The entries that follow include a run beginning at the line with "Hook Rail 6 Knobs, Black (22, 755)" and ending at the line with "Shipping & Delivery (19, 2278)"; restate that run word for word and leave the rest out.
::: Data for processing :::
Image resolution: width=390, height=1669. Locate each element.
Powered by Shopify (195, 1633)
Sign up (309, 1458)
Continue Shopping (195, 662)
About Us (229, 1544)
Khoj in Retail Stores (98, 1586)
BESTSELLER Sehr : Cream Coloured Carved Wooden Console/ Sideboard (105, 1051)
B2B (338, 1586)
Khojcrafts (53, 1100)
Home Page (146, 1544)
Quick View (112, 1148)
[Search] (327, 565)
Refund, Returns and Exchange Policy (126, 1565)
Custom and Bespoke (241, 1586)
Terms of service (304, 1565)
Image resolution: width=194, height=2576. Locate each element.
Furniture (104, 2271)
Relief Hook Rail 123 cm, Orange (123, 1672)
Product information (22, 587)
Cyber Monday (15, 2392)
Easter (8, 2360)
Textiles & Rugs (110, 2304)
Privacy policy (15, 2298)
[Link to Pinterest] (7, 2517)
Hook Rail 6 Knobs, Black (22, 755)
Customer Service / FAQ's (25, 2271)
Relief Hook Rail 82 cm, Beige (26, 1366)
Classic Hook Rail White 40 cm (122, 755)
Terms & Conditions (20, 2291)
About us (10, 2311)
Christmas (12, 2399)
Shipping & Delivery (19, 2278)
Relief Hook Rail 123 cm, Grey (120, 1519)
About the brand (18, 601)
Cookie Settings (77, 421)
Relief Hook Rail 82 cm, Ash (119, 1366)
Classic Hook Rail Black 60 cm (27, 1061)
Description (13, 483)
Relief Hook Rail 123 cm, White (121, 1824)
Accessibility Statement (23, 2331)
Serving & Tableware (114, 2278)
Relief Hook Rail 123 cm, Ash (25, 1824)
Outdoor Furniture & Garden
:::
▸ **Exercise solution**:
Hook Rail 6 Knobs, Black (22, 755)
Customer Service / FAQ's (25, 2271)
Relief Hook Rail 82 cm, Beige (26, 1366)
Classic Hook Rail White 40 cm (122, 755)
Terms & Conditions (20, 2291)
About us (10, 2311)
Christmas (12, 2399)
Shipping & Delivery (19, 2278)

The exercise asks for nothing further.